I wish this was just a one time thing, but I am afraid it is simply indicative of what's to come. There are a lot of indicators that attacks are on the rise and they are getting more and more sophisticated (according to an Aladdin eSafe CSRT study in 2008, spyware was found to be doubling every month - and that's just one attack type). The network's ability to support so many different users, devices and applications and to extend the reach of all who use it also makes it a harder environment to control and protect. Mixed in with all the good that the network enables, is bad and malicious traffic (such as Albert's SQL attacks and malware).
It is critical we do all we can to secure the network, particularly as more and more of our personal and professional business is conducted online - in the U.S. alone, there are estimates that the "ad-supported Internet" contributes $300 billion to the economy. As we increasingly rely on the network to do almost everything, from buying a home to finding a date, we need to have confidence in the fidelity of these activities, which requires all of us to take some responsibility for the overall network.

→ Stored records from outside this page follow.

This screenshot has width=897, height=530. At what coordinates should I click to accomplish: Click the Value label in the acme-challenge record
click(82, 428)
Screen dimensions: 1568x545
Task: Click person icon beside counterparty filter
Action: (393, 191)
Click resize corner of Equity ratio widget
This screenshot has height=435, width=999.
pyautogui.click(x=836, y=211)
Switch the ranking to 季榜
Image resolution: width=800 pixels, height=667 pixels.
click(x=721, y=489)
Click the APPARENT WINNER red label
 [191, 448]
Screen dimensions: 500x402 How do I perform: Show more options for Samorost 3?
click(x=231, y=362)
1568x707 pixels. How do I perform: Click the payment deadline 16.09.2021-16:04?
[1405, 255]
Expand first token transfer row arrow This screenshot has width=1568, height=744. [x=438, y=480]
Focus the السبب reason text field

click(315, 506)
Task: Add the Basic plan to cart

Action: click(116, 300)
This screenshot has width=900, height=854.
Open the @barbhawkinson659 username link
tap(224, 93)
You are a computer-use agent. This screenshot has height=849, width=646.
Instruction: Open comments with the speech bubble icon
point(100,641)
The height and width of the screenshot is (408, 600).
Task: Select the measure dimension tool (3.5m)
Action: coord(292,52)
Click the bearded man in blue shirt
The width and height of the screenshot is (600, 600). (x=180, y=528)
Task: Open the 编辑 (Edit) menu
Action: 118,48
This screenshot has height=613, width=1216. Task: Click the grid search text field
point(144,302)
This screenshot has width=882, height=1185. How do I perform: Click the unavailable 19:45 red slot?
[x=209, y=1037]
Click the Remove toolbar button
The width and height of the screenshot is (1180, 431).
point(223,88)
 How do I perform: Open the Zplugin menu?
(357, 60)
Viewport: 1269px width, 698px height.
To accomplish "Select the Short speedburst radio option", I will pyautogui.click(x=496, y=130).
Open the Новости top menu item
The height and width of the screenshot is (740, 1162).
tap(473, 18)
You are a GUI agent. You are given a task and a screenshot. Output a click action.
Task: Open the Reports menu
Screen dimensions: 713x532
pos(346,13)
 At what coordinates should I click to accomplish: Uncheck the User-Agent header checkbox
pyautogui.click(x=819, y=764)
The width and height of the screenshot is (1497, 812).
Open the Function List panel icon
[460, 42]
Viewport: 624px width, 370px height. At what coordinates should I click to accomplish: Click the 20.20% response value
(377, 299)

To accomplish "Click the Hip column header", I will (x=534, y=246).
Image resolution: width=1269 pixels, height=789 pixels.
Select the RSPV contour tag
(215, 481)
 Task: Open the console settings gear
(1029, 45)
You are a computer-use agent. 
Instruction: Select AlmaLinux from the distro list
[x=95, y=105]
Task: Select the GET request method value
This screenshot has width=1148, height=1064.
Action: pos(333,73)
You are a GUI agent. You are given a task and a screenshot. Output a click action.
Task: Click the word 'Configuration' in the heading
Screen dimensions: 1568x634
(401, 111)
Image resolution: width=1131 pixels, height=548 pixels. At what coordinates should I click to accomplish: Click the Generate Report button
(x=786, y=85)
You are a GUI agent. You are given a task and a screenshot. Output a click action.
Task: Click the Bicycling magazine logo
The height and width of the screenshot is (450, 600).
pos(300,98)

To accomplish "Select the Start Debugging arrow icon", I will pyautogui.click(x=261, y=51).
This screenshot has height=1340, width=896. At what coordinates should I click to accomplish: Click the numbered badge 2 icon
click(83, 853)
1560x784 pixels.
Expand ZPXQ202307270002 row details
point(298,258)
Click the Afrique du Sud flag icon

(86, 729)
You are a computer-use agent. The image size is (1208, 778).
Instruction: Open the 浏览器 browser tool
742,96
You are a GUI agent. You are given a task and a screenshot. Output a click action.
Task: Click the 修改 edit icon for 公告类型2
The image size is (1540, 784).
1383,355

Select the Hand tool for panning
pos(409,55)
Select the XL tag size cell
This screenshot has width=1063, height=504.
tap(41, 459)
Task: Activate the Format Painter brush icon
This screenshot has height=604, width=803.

Individuals, businesses and governments alike need to play a role in trying to protect the information that flows over the network. However, we also all need to be realistic - nothing is totally secure. There are risks to the physical world (when you hand your credit card over to that waiter, whose to say they aren't going out back and making a copy... when you put your valuables in a safety deposit box, whose to say it can't be stolen in a bank heist), and their are risks to the digital one. We need to be aware of the risks, do what we can to mitigate them, and then understand that it's a process that's constantly evolving. As such, we need to have ways to effectively deal with breaches when they happen (and they will) and then, just as in the physical world, the vigilance and fortitude to seek justice.
This, in my mind, is why this identify theft case is so interesting - law enforcement was involved and committed to prosecuting the case. To date, that seems to be the exception versus the rule. Only 60% of the respondents to the Computer Security Institute's annual survey said they attempted to identify the perpetrator of an attack on their network and only 27% actually reported incidents to a law enforcement agency of any kind (citing the incidents were either too small, or they didn't think law enforcement could help, or they wanted to avoid negative publicity). This thinking has to change.
Companies need to be held accountable, but they also need to be able to disclose incidents without being unduly punished. We need to know about the risks and then take the precautions to do all we can to mitigate them. The responsibility is on all of us. We will only use the network, if we trust it, and we are only going to trust it if we have a system in place that can protect and defend it. It is absolutely critical for the sustainability of the network that its security continues to evolve and keep pace with both the inventiveness of the hackers and the innovation of all its users.